THE TASK: Copy out all of the data exactly as it appears.

PROVIDED ENTRIES:

──────────────────────────────

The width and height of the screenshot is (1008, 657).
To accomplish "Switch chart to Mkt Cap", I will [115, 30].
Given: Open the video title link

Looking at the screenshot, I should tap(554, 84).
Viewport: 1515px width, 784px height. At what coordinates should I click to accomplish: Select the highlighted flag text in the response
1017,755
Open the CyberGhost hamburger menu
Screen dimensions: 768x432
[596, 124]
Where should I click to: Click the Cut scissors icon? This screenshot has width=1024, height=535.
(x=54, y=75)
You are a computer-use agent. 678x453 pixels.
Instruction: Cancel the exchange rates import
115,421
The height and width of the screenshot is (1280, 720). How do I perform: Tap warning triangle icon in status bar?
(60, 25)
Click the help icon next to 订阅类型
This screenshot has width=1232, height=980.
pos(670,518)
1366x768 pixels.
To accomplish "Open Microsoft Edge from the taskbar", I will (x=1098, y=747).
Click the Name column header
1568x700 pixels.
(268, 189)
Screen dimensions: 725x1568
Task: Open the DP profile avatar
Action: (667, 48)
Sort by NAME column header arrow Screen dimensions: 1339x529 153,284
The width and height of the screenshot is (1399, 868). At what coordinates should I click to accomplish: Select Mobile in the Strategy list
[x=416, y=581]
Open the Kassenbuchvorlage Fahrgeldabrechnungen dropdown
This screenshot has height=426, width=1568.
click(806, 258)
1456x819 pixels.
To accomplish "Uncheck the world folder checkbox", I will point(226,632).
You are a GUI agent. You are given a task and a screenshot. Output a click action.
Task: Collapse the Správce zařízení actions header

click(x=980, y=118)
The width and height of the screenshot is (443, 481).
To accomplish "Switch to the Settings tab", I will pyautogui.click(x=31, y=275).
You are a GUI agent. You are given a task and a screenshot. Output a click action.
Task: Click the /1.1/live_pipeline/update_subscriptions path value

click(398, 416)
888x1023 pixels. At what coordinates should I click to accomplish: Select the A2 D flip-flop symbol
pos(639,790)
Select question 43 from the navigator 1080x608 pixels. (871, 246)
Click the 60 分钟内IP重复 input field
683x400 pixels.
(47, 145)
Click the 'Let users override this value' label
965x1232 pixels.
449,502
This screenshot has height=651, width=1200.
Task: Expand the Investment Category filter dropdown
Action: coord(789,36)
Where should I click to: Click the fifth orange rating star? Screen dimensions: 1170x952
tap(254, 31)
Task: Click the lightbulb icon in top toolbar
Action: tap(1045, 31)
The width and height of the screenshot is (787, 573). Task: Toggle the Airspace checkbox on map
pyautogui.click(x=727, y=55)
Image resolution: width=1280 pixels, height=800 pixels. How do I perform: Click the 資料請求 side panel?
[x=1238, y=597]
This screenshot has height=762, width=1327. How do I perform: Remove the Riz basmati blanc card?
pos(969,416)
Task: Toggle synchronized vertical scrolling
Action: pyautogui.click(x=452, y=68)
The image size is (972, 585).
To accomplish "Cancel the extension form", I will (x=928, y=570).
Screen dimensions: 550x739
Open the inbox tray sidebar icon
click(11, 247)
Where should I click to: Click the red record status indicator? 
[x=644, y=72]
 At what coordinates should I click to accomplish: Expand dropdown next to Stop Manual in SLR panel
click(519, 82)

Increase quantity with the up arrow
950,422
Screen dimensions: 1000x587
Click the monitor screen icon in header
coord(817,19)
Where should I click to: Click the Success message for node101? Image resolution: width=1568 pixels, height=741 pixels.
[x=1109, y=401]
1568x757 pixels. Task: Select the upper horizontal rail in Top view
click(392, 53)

──────────────────────────────

RESULT OF THIS EXERCISE:
The width and height of the screenshot is (1008, 657).
To accomplish "Switch chart to Mkt Cap", I will [115, 30].
Given: Open the video title link

Looking at the screenshot, I should tap(554, 84).
Viewport: 1515px width, 784px height. At what coordinates should I click to accomplish: Select the highlighted flag text in the response
1017,755
Open the CyberGhost hamburger menu
Screen dimensions: 768x432
[596, 124]
Where should I click to: Click the Cut scissors icon? This screenshot has width=1024, height=535.
(x=54, y=75)
You are a computer-use agent. 678x453 pixels.
Instruction: Cancel the exchange rates import
115,421
The height and width of the screenshot is (1280, 720). How do I perform: Tap warning triangle icon in status bar?
(60, 25)
Click the help icon next to 订阅类型
This screenshot has width=1232, height=980.
pos(670,518)
1366x768 pixels.
To accomplish "Open Microsoft Edge from the taskbar", I will (x=1098, y=747).
Click the Name column header
1568x700 pixels.
(268, 189)
Screen dimensions: 725x1568
Task: Open the DP profile avatar
Action: (667, 48)
Sort by NAME column header arrow Screen dimensions: 1339x529 153,284
The width and height of the screenshot is (1399, 868). At what coordinates should I click to accomplish: Select Mobile in the Strategy list
[x=416, y=581]
Open the Kassenbuchvorlage Fahrgeldabrechnungen dropdown
This screenshot has height=426, width=1568.
click(806, 258)
1456x819 pixels.
To accomplish "Uncheck the world folder checkbox", I will point(226,632).
You are a GUI agent. You are given a task and a screenshot. Output a click action.
Task: Collapse the Správce zařízení actions header

click(x=980, y=118)
The width and height of the screenshot is (443, 481).
To accomplish "Switch to the Settings tab", I will pyautogui.click(x=31, y=275).
You are a GUI agent. You are given a task and a screenshot. Output a click action.
Task: Click the /1.1/live_pipeline/update_subscriptions path value

click(398, 416)
888x1023 pixels. At what coordinates should I click to accomplish: Select the A2 D flip-flop symbol
pos(639,790)
Select question 43 from the navigator 1080x608 pixels. (871, 246)
Click the 60 分钟内IP重复 input field
683x400 pixels.
(47, 145)
Click the 'Let users override this value' label
965x1232 pixels.
449,502
This screenshot has height=651, width=1200.
Task: Expand the Investment Category filter dropdown
Action: coord(789,36)
Where should I click to: Click the fifth orange rating star? Screen dimensions: 1170x952
tap(254, 31)
Task: Click the lightbulb icon in top toolbar
Action: tap(1045, 31)
The width and height of the screenshot is (787, 573). Task: Toggle the Airspace checkbox on map
pyautogui.click(x=727, y=55)
Image resolution: width=1280 pixels, height=800 pixels. How do I perform: Click the 資料請求 side panel?
[x=1238, y=597]
This screenshot has height=762, width=1327. How do I perform: Remove the Riz basmati blanc card?
pos(969,416)
Task: Toggle synchronized vertical scrolling
Action: pyautogui.click(x=452, y=68)
The image size is (972, 585).
To accomplish "Cancel the extension form", I will (x=928, y=570).
Screen dimensions: 550x739
Open the inbox tray sidebar icon
click(11, 247)
Where should I click to: Click the red record status indicator? 
[x=644, y=72]
 At what coordinates should I click to accomplish: Expand dropdown next to Stop Manual in SLR panel
click(519, 82)

Increase quantity with the up arrow
950,422
Screen dimensions: 1000x587
Click the monitor screen icon in header
coord(817,19)
Where should I click to: Click the Success message for node101? Image resolution: width=1568 pixels, height=741 pixels.
[x=1109, y=401]
1568x757 pixels. Task: Select the upper horizontal rail in Top view
click(392, 53)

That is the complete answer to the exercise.